Frightened to death I head to Moffitt Cancer Center for my first chemo. I check my spouse and my 10 month old into a local hotel. My nurse came to meet me promptly at the time chemo was suppose to start. He is wonderful! He explains every step of what is going to happen. He explains the side effects and does everything he can to make me feel comfortable. I am able to smile in spite of it all.  I receive a host of drugs through IV. These drugs are necessary before they can give me my cancer treatment. My first chemo was pleasant. There was nothing pleasant about what was to come.

My first cancer drug was Adrimycin. It’s also often called Doxorubicin, which is the generic name. It comes in a syringe instead of an I.V. bag and needs to be administered slowly as to not cause additional problems. I saw the happy nurse come in with the red drug. It looked as if he were going to war. They go through an extensive checks and balance system…which is scaring me even more. Then the protective gear: gloves, a paper dressing gown, face mask and goggles.  OK!  The nurse explains what he is doing. This drug is so powerful that it can only be administered very slowly, the nurses push the drug by liters per second. I start to feel the side effects almost immediately!img_0260

The side effects:

Sores in my mouth and throat, fatigue, depression, weight gain, loss of vision, discoloring of my fingers and toes. I actually had an eye infection.It made my eye lid and surrounding area sweel up bad enough that it almost closed my eye.  I am still able to manage a smile.

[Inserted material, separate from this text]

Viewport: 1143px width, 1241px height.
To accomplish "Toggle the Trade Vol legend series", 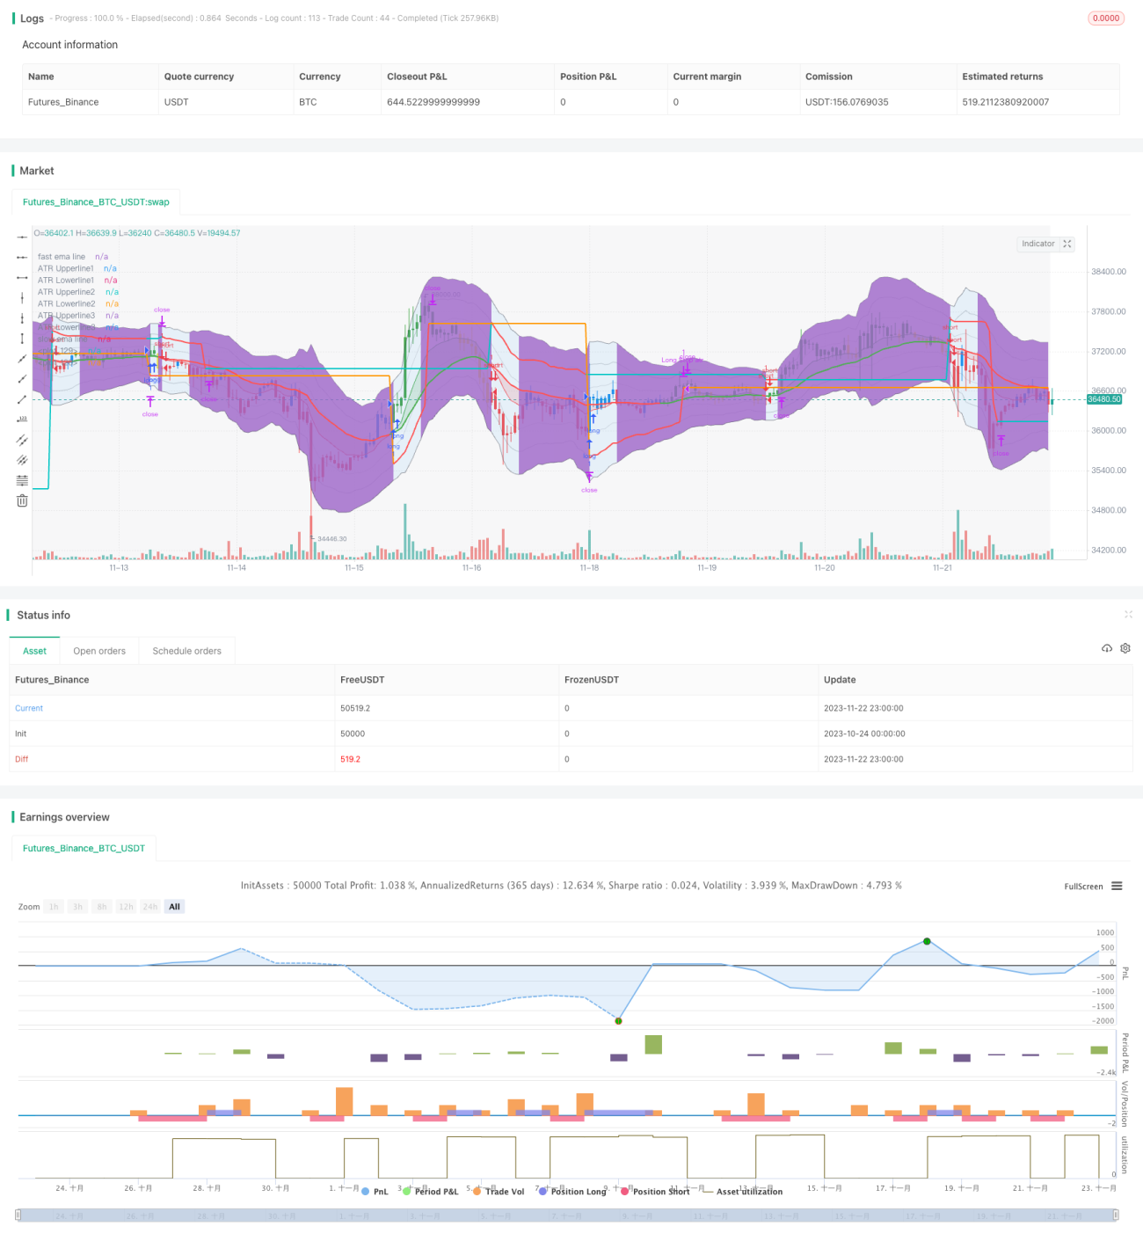I will (498, 1192).
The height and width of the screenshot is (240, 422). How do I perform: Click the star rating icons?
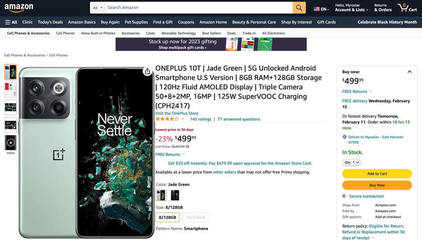tap(167, 119)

People make comments to me. Awful things that no one should ever say. “Why aren’t you loosing any weight! Don’t you have cancer!”This is horrible and it makes me feel horrible. Current chemotherapy consists of heavy steroid use. I take steroids intravenously and in the pill form. It is nearly impossible to loose weight when taking steroids and being bed ridden for days at a time.  I decide to keep my cancer a secret. I hate the look people give you when they find out. I hate the comments. I hate it all.

img_0171

The first weird side effect was infections growths. I got a chalazon on my eye and a large boil in my private area.  This chalazon grew everyday. It got large enough were my eye started to close. The boil on my private area became so painful that I had to sit in hot water every night for an hour to ease the pain. Eventually it did burst. My level of pain and discomfort at this point is a daily 6.

Everything is different once you have cancer.  Your family, friends, finances, etc. There is nothing untouched after cancer touches YOU! Everything changes from how you look at life, to how you handle strangers in Target. Your demise is something that is all too real! How much do your ‘loved ones’ truly love you? Will your job put up with time off requests? Will you be able to have children? or, Can you raise the children you have? All things that you gave little consideration to before cancer.

Everyone with cancer wants to beat it. However, everyone won’t. It can become difficult to live when you see so many die. How does God decide, and will you be one of the chosen few to continue to live?